## Work item
Images aside, return all the entries exactly.

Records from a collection
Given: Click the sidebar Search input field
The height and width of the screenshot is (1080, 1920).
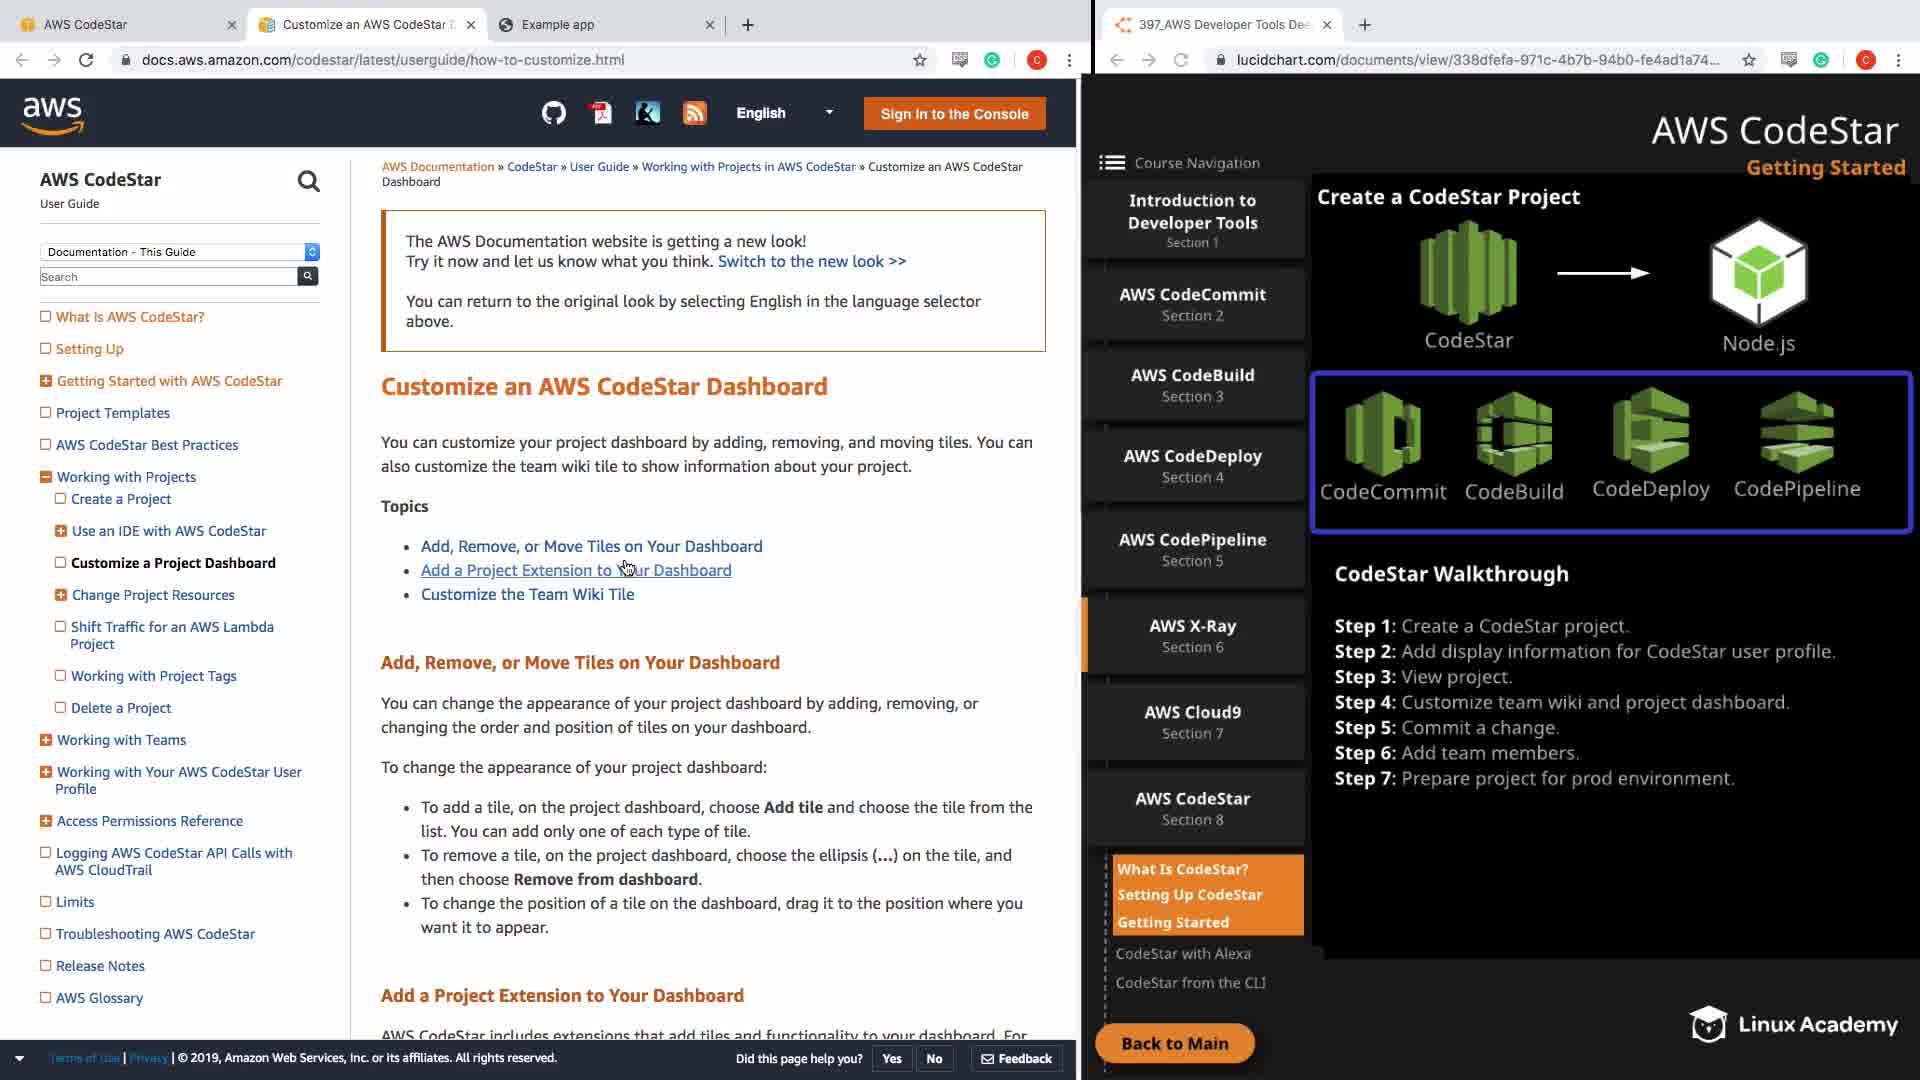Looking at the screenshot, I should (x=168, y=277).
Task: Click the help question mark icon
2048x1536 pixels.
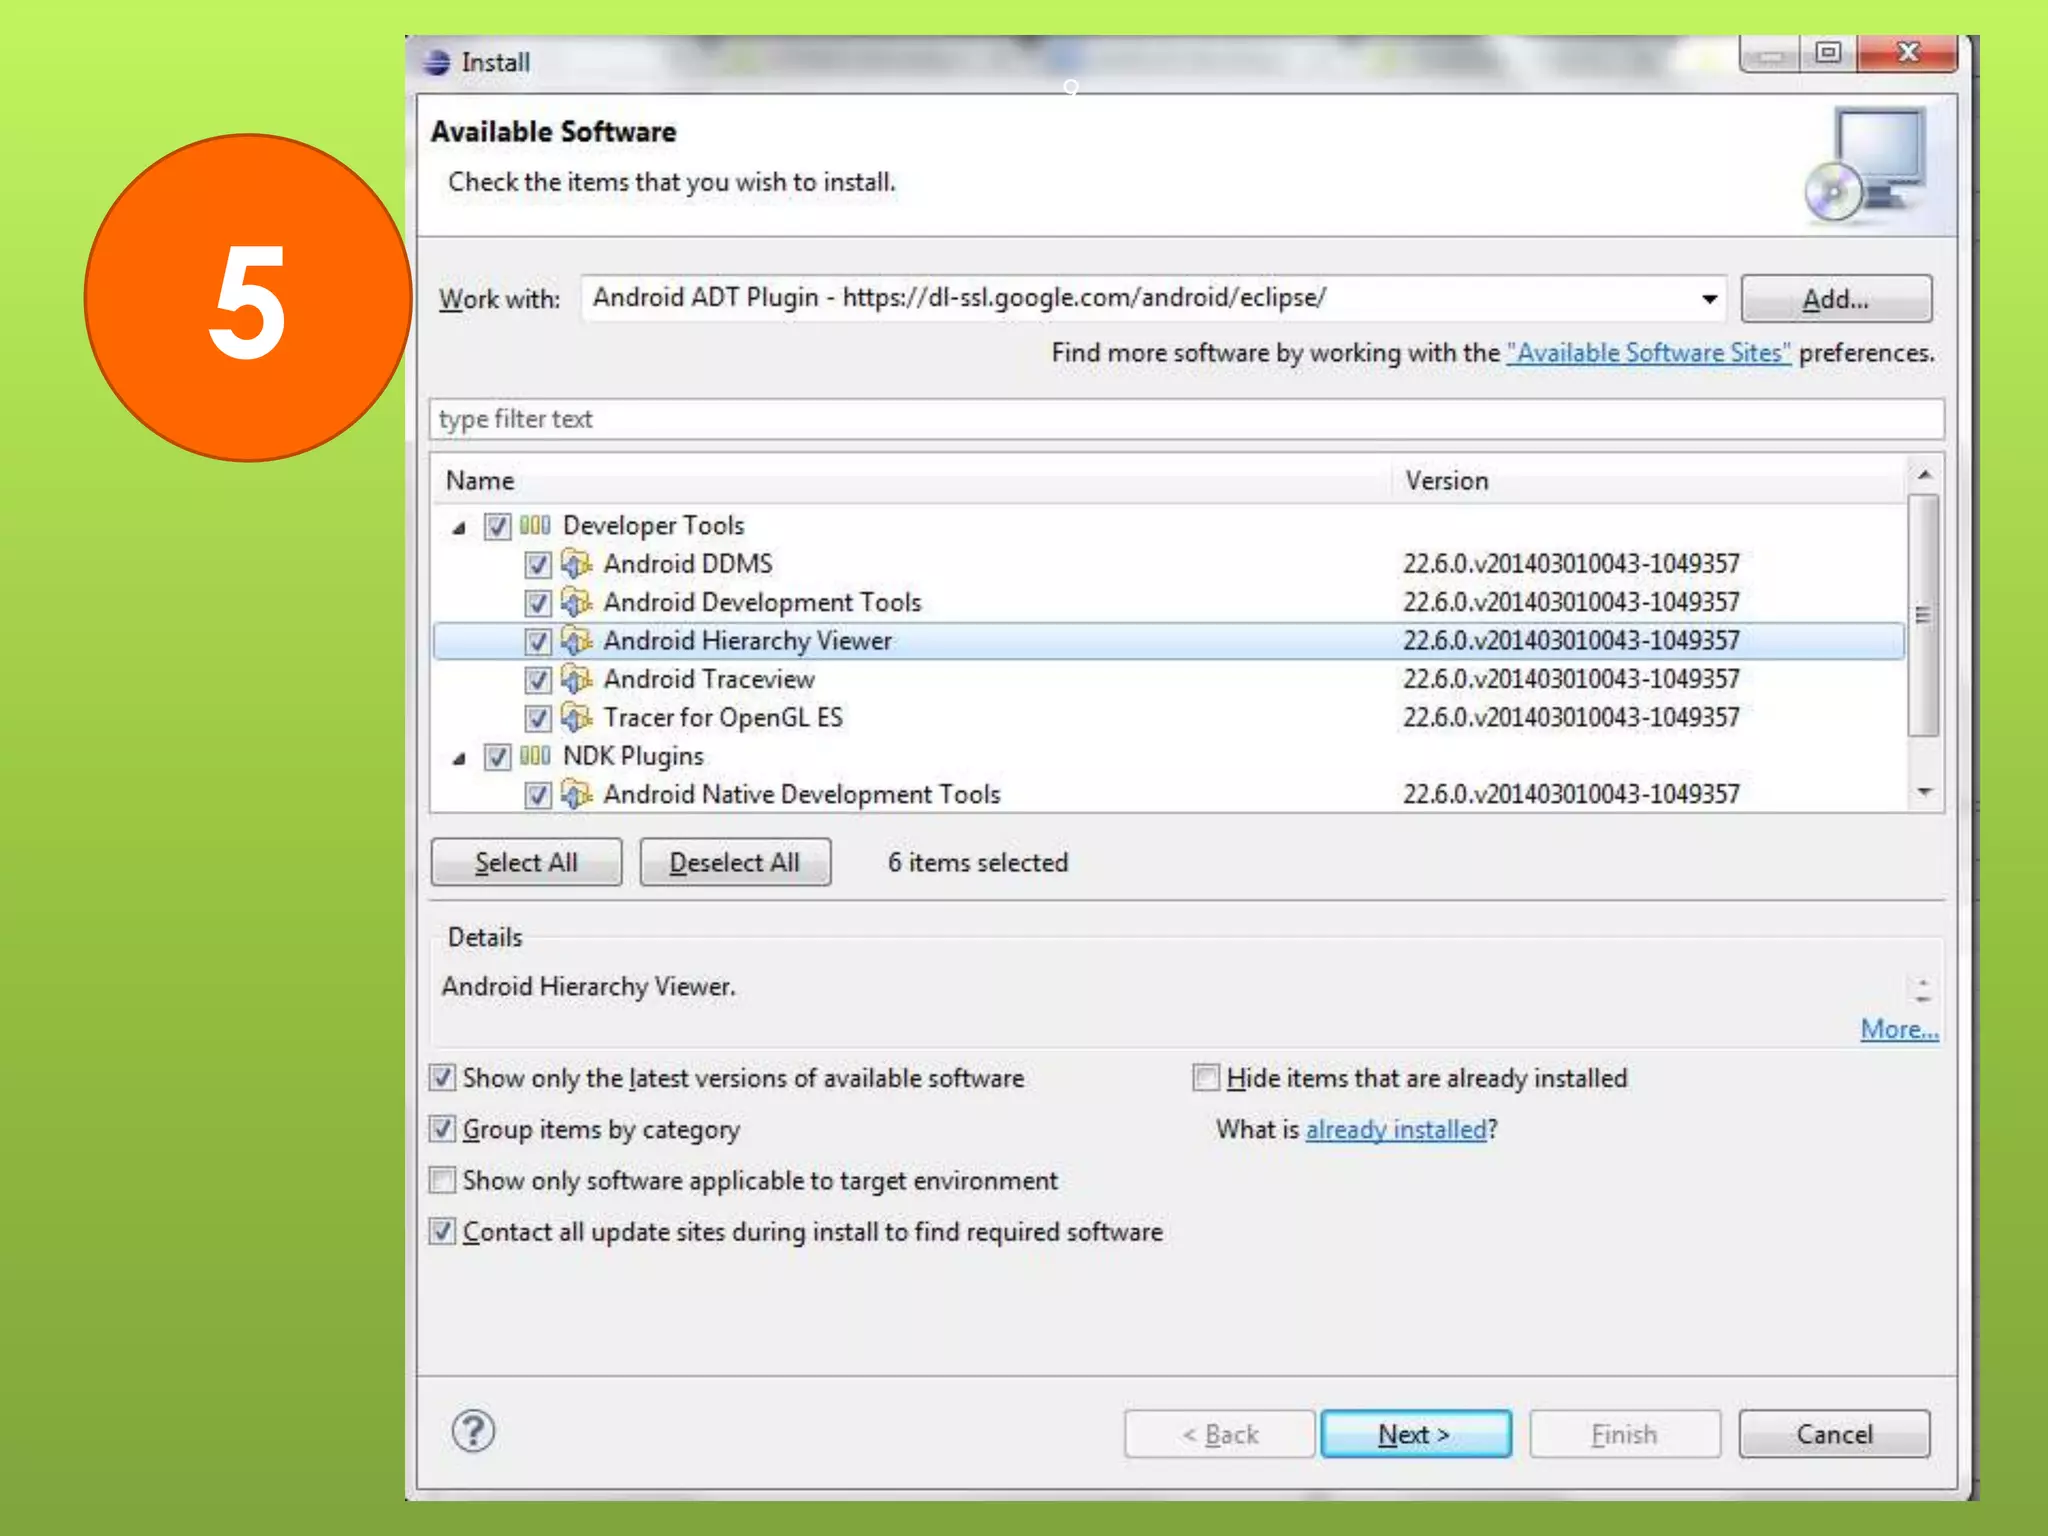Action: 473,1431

## Reply
Given: Click the sidebar Search input field
The height and width of the screenshot is (1080, 1920).
Looking at the screenshot, I should (x=168, y=277).
Task: Click the help question mark icon
2048x1536 pixels.
Action: 473,1431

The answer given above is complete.